The question deserves an explanation, however, bearing in mind that when the other place debated the Local Government Bill, it was a long time ago and this Bill was not around. Secondly, when it debated this Bill, the White Paper was not around. The Bill happens to come to this House when all three are around at the same time, and the questions are quite legitimate.

Lord Wedderburn of Charlton

Will the Minister look at Hansard for this House for 24th June, cols. 80–85, where he will find a quite important debate on Clause 120 of the Local Government Bill? That was the debate to which my noble friends and I referred when we moved an amendment concerning consultation. It is quite true that the Minister did not himself deal with the debate; it was dealt with by the noble Lord, Lord Bassam of Brighton. So far as concerns there being no rules in this House, those who have read the Companion and the Standing Orders will want the Minister to look again at that remark.

Lord Rooker

I was talking about the Local Government Bill. That is where the legislation is, and we did not debate the subject during our four days in Committee.

Noble Lords


Lord Rooker

No, the noble Lord is talking about the Second Reading of this Bill.

Noble Lords


Lord Wedderburn of Charlton

If the Minister wants it, I have a copy here of the debate on 24th June, at cols. 80–85. I am sorry, but if the Minister makes these propositions to the Grand Committee, we want to be able to rely on them. With the greatest respect, I suggest that he should admit that he is wrong.

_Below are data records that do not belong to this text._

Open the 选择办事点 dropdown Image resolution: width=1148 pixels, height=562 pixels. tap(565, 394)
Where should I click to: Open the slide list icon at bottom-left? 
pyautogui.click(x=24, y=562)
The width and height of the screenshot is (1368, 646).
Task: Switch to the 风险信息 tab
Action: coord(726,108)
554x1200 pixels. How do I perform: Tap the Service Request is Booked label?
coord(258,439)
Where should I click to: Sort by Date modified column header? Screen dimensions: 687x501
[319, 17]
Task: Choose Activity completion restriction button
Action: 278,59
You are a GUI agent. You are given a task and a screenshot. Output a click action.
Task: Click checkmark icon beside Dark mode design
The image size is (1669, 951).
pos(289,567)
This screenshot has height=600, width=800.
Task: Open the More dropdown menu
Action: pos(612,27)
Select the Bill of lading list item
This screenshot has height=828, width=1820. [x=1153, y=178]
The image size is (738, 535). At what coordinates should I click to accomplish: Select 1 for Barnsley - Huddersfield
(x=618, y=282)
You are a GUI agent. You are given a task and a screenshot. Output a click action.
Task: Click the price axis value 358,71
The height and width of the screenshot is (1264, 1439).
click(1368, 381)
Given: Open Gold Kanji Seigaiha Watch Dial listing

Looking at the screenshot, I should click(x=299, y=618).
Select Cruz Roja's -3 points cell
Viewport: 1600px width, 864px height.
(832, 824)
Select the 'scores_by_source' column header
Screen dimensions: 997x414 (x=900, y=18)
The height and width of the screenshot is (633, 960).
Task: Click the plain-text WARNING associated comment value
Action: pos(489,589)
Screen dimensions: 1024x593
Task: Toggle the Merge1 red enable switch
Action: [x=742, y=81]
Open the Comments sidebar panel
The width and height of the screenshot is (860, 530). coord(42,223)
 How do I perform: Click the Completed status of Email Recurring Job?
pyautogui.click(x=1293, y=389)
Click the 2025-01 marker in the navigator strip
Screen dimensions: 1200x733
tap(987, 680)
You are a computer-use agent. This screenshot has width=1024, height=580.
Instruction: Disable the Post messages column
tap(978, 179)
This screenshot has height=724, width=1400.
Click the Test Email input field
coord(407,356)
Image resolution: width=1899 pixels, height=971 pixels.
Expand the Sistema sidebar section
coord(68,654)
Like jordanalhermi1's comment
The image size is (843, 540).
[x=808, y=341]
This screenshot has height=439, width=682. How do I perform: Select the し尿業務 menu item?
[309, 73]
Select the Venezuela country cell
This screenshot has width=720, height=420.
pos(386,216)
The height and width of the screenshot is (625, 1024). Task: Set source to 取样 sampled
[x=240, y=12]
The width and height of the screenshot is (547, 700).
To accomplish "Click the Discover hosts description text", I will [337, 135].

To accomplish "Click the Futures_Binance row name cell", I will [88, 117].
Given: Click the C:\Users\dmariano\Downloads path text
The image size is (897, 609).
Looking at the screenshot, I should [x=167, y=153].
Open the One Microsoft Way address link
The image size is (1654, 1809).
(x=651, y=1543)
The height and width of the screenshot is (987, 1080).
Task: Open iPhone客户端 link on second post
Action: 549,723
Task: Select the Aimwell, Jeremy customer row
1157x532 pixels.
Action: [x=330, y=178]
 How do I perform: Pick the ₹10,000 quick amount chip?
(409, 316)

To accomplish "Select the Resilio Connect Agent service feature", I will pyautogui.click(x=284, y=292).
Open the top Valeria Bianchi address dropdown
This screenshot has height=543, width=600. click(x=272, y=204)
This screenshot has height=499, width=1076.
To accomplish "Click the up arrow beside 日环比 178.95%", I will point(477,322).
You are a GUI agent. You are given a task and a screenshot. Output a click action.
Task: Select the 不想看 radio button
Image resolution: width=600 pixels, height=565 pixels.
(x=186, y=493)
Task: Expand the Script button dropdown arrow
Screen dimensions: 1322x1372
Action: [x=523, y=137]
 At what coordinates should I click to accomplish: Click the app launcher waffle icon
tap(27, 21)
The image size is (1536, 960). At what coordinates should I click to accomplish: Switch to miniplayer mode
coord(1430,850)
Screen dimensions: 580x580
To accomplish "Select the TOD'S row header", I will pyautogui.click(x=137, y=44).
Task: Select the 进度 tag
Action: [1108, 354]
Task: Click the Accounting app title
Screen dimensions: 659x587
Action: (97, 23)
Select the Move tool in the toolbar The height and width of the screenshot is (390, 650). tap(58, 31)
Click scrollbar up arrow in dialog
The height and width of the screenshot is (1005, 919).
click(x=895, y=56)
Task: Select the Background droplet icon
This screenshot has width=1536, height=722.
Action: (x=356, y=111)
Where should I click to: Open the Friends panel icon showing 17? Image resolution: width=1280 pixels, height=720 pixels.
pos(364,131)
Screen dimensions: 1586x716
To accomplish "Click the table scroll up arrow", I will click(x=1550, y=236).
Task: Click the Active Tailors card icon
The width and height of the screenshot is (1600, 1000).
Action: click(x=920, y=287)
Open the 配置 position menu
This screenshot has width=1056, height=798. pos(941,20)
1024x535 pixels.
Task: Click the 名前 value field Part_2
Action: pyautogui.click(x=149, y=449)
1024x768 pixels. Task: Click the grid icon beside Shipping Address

Perhaps I may put the proposition clearly and simply. The Local Government Bill was debated in Grand Committee in this House on 24th June. Clause 120 was debated significantly and it is relevant to this Bill. I do not agree that Clause 1 should be dropped from the Bill. It would be a nonsense to do so. That is the intention of a wrecking amendment. But the noble Baroness has a point when she says that two Bills have been introduced. We said in a previous amendment, "For goodness sake, can't you just relate the two?". Whenever the Bills are brought forward, they are both put before us. One was debated on 24th June and the other was debated in proceedings on this Bill. I simply want the record to be straight.

Lord Rooker

The record can be straight. There is no need for my noble friend to shout at me. I was quite wrong in what I said about the matter not having been raised. I looked at my noble friend's Second Reading speech on the Fire Services Bill and believed that that was the reference. The matter was raised during debate on the Local Government Bill by my noble friend Lord Bassam. I shall have another look at the report of the proceedings, but I imagine that the answers were satisfactory and that the matter was accepted at the time.

Baroness Hanham

I believe that the answer is for me to move an amendment on Report which encompasses the problems that I have raised.

Clause 1 agreed to.

[The Sitting was suspended for a Division in the House from 6.52 to 7.2 p.m.]

Lord Lea of Crondall moved Amendment No. 33: After Clause 1, insert the following new clause —


For the avoidance of doubt, nothing in this Act affects the possibility of the parties agreeing on a reference to mediation, conciliation or arbitration on the interpretation of the June 2003 agreement between the Fire Brigades Union and the local authority fire service employers.

The noble Lord said: The Minister indicated earlier that he would accept the amendment. I beg to move.

Lord Rooker

For the reasons I gave earlier, the Government are happy to agree to the amendment.

On Question, amendment agreed to.

Lord Rooker

This may be a convenient moment for the Committee to adjourn until Monday next at 3.30 p.m.

The Committee adjourned at three minutes past seven o'clock.